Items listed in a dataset
○ ○ ○ ○ ○

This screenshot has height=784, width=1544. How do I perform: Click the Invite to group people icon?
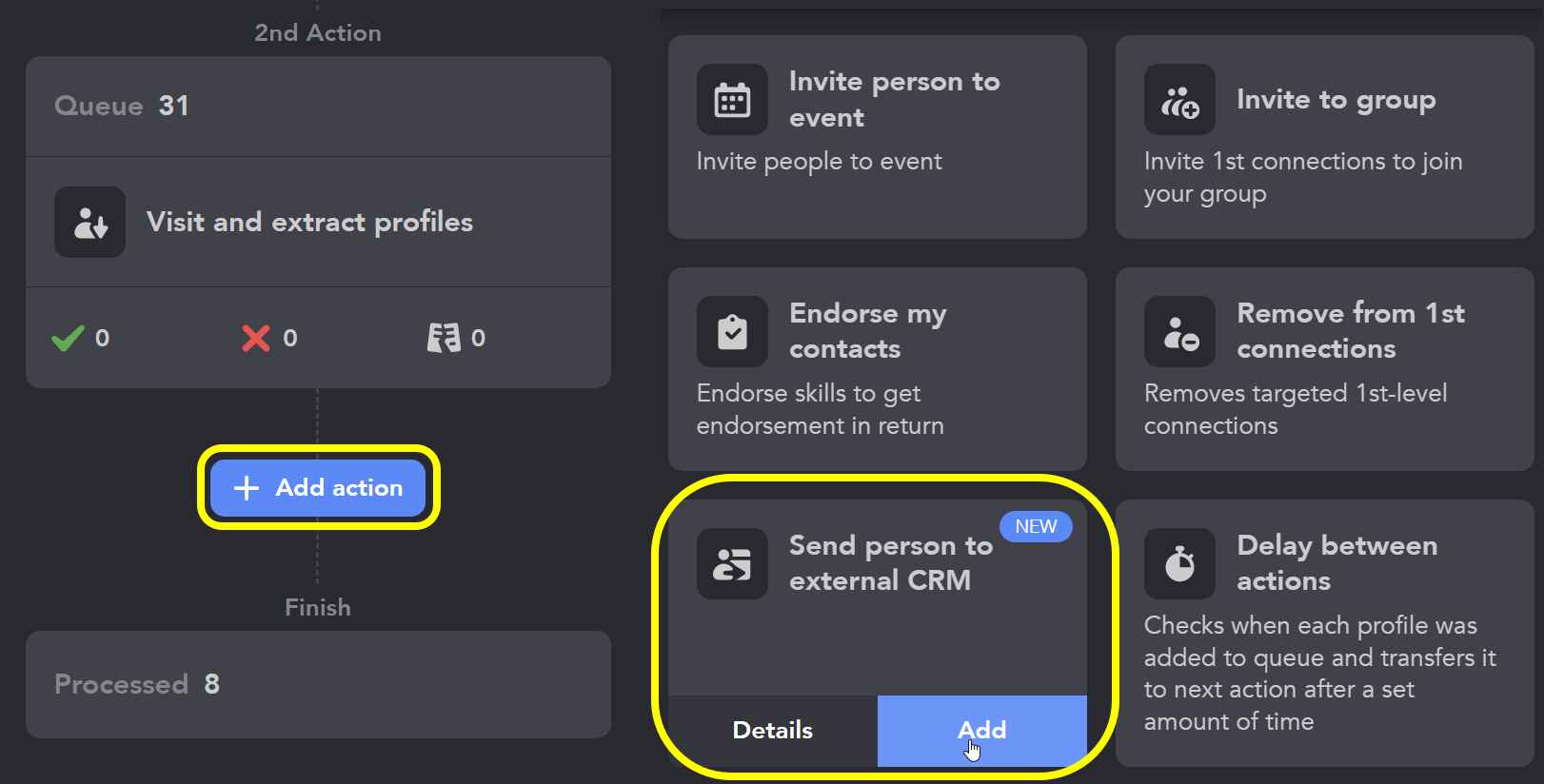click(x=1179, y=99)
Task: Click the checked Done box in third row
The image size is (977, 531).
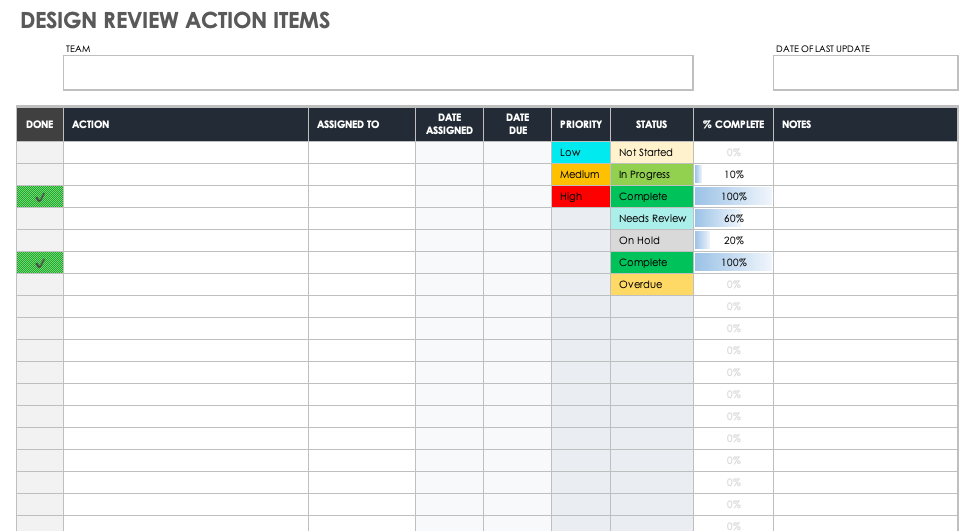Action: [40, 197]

○ ○ ○ ○ ○

YOUR TASK
When you set down the records above, copy every line exactly and exclude the pictures.

EXERCISE RESULT
This screenshot has height=784, width=1544. How do I perform: Click the Invite to group people icon?
click(x=1179, y=99)
Task: Click the checked Done box in third row
The image size is (977, 531).
Action: [40, 197]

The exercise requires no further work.